ただし、混乱を招きやすい型でもあるため、日常で文章を書くときには、一旦忘れてください。
その代わり、もっとも汎用性のあるパターンを覚えてください。
それが……
序論 → 本論 → 結論
~の3部構成です。
「序論」「本論」「結論」の流れは、小論文などの真面目でお堅い文章のパターンとされています。
ですが実際には、レポートであれブログであれ、企画書・提案書であれ、エッセイであれ、セールスレターであれ、広範囲に応用が可能です。
短い文章でも長い文章でも、まずはこの三つの要素で構成することを覚えましょう。
では、それぞれにどんな材料を置いていけばいいのか、ここから紹介します。
序論でテーマを示す
「序論」はテーマの紹介です。「テーマとは〝問い〟である」と前に書きました。ここではまさに「この文章が、どのような問いを持っているか」を明らかにしておきます。
序論では「テーマ」をしっかりと打ち出せば良いだけです。たとえば……
和食でもないのに〝国民食〟と言われるラーメン。なぜラーメンはここまで日本人に愛されるのか?
~といった「問い」を書きます。
その助走として「先日、大行列ができていたので何かと思ったらラーメン屋だった」「ボストンを訪ねたら、日本のラーメンが大人気だった」などのエピソードを入れてもかまいません。

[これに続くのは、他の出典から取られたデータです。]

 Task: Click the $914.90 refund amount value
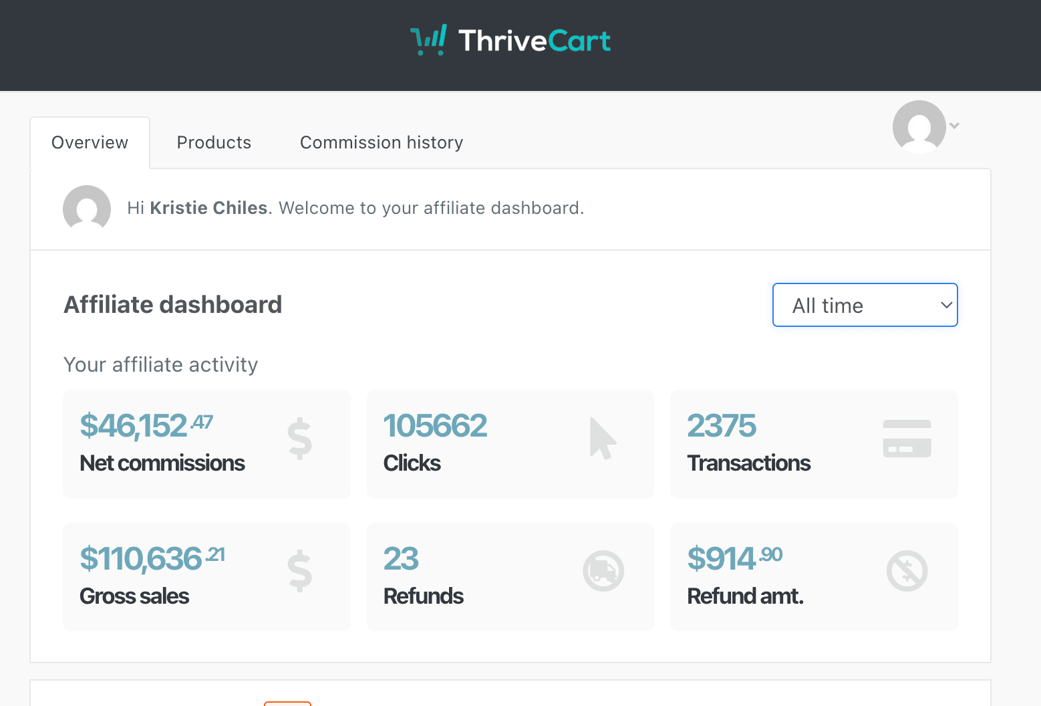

また「日本人が一年で食べるラーメンは一人平均80杯との調査結果がある」などのデータを助走に使って「問い」を際立ててもよいでしょう。
いずれにしても、この後の「本論」で、その答えを書いていくわけです。
ただビジネスの文章では近年、序論で問いに対して「私の結論はこれこれこれである」といった、結論を示すことを求められるケースが増えてきました。
たとえば「ラーメンはなぜ、国民食となったのか、私は****だからだと考える」といったように「問い+結論」を序論で示すパターンです。

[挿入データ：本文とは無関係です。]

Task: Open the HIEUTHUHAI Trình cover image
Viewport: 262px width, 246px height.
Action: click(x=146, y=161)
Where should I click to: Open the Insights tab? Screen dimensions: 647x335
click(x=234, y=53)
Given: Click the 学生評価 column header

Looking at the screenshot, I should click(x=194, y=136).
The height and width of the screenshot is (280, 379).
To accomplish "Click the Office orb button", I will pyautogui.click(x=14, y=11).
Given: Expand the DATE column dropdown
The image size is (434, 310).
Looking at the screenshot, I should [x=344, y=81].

そうして、なぜそういう結論に至ったかを本論で検証していくのです。
ですが、ここで示した結論は、あくまでまだ、なんの立証もされていない仮説です。
この形でも結局、「果たしてこの仮説は正しいのか?」といった、ちゃんとした「問い」になっています。
ちょっとややこしい話ですが、結論を序論に持ってくるか、本論に入れるかは、構造的にはそれほど変わりません。

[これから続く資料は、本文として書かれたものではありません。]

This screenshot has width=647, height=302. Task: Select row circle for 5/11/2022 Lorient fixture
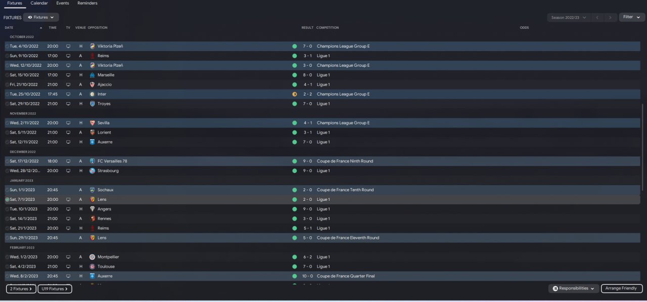[x=7, y=133]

テレビドラマ「古畑任三郎」シリーズでは、犯人が最初にわかりますが、視聴者は「どんなヒントから事件の真相を暴くのか」を楽しみにドラマを観ます。それと同じような構造であると考えてください。
序論に結論を持ってくるのが、「古畑任三郎タイプ」、結論を最後に持ってくるのが、江戸川乱歩の作品のような「正統派の推理小説タイプ」です。